Frank then elevates the discussion to the state government level and profiles California, which as he shows, has over the years grown more dependent on tax revenue from a few large income tax payers who are largely high-beta rich from Silicon Valley. This stands out:

The masses at the bottom require increased funding for entitlements and social programs. But those at the top, who are increasingly paying for those programs, will exert an outsize influence on politicians through their money and will lobby for lower tax rates. The result is that governments will have more booms and busts and permanent deficits.

I have a problem with one of the author's proposed solutions to the problem of over-dependence on the high-beta rich - that governments, companies, and individuals need to save more during booms so they ride out the busts. This coordinated desire by all sectors of the economy to suddenly save simultaneously is precisely what turns the booms into sudden busts. While the author is referring to local governments, which could literally run out of money, it would have been better if he had made a distinction between a local government, which is merely a currency user, and a sovereign currency-issuing federal government. That sovereign assumes the counter-party role of doing the dissaving whenever the other sectors, the companies and individuals, suddenly stop spending, so as to ensure that the whole economy doesn't suddenly grind to a complete halt.

I would also have appreciated a furthering of this idea:

In the age of high-beta wealth, most of the spending and taxpaying in America will be directed by the stock market. As Greenspan noted, stocks are no longer just measurements of growth and decline, but the main drivers of both. In an economy dominated by the rich, S&P is the new GDP.

While I agree with this statement, I would take it further and say that therein lies the main problem: that S&P is the new GDP, and that people have moved away from the idea of acquiring and maintaing wealth via continuous investment in actual companies, and into getting rich by buying and cashing out at the right time.

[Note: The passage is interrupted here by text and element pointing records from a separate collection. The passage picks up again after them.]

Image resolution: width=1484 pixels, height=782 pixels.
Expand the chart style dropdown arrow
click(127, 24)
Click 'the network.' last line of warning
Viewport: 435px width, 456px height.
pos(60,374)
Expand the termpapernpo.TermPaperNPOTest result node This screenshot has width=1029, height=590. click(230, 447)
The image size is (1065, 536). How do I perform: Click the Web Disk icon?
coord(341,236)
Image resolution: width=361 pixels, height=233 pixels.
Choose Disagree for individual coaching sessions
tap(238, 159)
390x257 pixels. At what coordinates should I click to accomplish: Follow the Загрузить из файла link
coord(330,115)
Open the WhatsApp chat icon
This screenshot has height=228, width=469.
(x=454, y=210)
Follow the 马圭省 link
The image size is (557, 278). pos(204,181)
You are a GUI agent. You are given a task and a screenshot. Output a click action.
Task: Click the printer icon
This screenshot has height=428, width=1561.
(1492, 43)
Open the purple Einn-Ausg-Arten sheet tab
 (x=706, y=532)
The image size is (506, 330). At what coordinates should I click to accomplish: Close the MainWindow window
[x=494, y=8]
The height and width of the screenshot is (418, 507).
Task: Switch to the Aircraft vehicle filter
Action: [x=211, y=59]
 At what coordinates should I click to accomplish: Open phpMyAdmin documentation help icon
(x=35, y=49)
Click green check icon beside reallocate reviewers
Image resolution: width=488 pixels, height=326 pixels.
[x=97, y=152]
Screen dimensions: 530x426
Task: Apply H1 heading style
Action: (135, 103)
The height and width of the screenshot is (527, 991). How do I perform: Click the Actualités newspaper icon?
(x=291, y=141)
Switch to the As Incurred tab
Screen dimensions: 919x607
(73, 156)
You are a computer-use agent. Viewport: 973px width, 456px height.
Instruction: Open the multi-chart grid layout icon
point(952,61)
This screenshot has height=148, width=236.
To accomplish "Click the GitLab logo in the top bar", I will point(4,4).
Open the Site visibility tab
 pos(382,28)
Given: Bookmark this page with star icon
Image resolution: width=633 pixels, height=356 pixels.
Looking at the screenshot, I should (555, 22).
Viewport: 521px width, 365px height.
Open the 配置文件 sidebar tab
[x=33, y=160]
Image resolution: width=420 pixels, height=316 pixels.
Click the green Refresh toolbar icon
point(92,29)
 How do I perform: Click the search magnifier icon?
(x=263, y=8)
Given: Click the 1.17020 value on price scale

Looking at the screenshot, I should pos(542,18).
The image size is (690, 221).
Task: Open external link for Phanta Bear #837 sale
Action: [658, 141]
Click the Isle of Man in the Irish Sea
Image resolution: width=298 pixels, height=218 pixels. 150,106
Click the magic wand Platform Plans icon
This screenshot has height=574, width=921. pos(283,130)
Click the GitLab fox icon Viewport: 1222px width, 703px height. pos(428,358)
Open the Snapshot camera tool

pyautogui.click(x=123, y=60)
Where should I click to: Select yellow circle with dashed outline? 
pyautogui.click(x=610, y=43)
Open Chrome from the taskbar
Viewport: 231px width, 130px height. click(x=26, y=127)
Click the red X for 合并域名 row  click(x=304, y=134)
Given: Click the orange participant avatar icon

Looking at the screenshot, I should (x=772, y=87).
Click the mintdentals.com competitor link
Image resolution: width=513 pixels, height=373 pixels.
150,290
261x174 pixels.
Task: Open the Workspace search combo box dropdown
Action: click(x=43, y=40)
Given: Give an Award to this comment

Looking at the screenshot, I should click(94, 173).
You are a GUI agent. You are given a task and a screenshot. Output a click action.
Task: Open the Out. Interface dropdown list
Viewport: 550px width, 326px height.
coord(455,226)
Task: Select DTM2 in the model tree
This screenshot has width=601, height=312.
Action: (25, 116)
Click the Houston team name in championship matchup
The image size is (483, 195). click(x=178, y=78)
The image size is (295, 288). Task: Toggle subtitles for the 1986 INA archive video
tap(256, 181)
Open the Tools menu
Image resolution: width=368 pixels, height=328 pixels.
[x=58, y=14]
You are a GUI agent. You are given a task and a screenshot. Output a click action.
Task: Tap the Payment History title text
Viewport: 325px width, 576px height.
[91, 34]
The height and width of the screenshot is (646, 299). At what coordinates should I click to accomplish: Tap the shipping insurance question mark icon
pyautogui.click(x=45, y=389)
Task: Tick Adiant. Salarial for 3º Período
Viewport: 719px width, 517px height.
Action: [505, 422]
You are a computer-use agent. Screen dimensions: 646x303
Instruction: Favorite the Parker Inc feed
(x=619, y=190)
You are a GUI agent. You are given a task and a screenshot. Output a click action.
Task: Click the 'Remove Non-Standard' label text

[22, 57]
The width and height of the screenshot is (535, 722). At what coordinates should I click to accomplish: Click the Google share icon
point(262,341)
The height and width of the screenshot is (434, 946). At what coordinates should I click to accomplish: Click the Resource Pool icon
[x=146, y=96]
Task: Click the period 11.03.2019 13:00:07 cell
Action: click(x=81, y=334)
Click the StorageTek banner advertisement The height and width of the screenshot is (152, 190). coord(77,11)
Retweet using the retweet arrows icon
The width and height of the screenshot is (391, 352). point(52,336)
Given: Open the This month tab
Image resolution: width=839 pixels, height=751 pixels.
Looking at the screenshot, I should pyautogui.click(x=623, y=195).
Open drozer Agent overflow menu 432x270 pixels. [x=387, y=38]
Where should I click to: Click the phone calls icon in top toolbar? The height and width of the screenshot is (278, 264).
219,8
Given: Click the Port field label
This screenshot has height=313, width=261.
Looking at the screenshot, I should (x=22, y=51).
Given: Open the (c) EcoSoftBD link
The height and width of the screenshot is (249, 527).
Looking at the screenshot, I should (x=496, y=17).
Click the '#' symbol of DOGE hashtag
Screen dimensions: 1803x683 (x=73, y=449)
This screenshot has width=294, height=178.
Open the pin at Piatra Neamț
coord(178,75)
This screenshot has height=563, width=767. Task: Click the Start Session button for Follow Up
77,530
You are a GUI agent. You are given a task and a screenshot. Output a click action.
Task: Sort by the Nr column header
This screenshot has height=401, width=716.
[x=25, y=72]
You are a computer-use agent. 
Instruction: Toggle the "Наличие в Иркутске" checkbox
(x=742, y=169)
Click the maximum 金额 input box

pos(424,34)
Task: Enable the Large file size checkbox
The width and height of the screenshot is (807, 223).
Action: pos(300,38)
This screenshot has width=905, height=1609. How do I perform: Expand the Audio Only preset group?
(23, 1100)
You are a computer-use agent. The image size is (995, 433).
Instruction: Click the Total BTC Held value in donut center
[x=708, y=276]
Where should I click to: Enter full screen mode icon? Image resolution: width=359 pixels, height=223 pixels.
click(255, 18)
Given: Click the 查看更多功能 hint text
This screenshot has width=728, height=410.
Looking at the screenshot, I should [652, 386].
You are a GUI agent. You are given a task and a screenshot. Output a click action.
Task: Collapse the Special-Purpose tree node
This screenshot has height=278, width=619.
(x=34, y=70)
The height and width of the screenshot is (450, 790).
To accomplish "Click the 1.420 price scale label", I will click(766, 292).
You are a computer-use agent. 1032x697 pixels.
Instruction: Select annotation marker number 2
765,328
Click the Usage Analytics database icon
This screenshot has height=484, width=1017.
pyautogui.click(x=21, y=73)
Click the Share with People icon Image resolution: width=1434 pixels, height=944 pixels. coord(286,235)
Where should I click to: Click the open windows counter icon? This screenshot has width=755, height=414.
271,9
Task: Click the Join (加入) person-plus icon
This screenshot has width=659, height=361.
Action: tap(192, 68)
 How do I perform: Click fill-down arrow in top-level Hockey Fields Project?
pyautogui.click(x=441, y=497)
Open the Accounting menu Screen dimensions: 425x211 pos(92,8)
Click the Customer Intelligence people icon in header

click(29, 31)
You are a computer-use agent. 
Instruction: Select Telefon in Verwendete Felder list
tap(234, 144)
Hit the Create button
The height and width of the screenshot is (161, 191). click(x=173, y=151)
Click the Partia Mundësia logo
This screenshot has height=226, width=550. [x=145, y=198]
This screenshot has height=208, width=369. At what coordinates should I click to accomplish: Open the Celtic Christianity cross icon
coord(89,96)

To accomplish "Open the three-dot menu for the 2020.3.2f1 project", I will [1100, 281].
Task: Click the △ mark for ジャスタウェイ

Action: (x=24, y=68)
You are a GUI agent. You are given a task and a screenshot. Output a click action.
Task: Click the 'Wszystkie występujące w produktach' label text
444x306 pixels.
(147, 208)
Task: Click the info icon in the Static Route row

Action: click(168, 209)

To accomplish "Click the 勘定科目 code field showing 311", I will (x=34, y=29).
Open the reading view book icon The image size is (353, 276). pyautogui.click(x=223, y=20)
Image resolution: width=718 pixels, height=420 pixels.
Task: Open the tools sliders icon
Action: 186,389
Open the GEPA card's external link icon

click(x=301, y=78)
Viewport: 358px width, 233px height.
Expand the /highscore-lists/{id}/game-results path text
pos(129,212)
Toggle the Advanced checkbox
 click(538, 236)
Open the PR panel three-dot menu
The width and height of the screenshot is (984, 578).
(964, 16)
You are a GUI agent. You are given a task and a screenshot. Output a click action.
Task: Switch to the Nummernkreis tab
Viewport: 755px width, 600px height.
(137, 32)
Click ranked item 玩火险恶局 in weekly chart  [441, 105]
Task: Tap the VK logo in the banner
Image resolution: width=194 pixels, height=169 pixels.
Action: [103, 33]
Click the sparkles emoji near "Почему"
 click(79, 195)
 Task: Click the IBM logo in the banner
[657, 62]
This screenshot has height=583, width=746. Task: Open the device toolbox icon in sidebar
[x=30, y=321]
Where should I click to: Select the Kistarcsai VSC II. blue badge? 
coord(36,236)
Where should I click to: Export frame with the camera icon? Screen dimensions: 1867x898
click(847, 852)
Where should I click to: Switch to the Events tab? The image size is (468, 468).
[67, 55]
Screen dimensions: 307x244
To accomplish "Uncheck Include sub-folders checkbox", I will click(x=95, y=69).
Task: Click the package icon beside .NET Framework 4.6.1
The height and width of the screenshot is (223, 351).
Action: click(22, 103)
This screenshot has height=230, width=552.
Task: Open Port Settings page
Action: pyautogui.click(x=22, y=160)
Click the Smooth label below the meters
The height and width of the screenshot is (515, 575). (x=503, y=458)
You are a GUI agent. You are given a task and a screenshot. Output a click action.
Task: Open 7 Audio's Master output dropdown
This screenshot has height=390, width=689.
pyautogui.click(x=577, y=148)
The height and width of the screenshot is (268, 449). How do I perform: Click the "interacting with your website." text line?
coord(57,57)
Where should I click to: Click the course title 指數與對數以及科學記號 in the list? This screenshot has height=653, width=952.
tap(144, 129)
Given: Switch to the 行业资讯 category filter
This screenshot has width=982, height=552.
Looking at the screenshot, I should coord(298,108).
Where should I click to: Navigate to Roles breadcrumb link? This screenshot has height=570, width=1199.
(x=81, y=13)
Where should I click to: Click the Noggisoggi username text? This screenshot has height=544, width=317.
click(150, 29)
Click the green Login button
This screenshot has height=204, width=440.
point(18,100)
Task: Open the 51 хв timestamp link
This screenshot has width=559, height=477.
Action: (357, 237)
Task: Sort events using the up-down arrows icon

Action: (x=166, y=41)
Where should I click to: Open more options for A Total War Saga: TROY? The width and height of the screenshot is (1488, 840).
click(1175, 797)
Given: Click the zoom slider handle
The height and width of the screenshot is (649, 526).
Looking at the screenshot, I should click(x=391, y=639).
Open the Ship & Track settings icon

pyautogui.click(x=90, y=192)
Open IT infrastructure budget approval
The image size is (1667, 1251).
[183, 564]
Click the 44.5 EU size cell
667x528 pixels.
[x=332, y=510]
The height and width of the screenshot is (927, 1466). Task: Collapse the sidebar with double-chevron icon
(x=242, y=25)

Nobody plays for the long haul anymore, including those who originally got rich the classic way. Many eventually sell out and use the sudden liquidity speculating in short term investments instead, which while in aggregate results in the self-perpetuating effect of increasing the prices of those very same investments, does not really result in creating new productive endeavours, which is a prerequisite for growing GDP, which is then a prerequisite for the continuous rise in S&P. Without real investments and real growth in the real economy, S&P growth coming from just more money chasing the same investments is not sustainable, and the money being taken out of the real economy will eventually make itself evident with the S&P boom and bust. (He does profile one guy near the end who gets it).

Nonetheless, if you want a change from reading long serious economic tomes of how and why the economy now experiences more frequent booms and busts, and want to lose yourself in amusing stories of the 'high-beta rich,' then this book is worth a read. I found it so when reading my review book.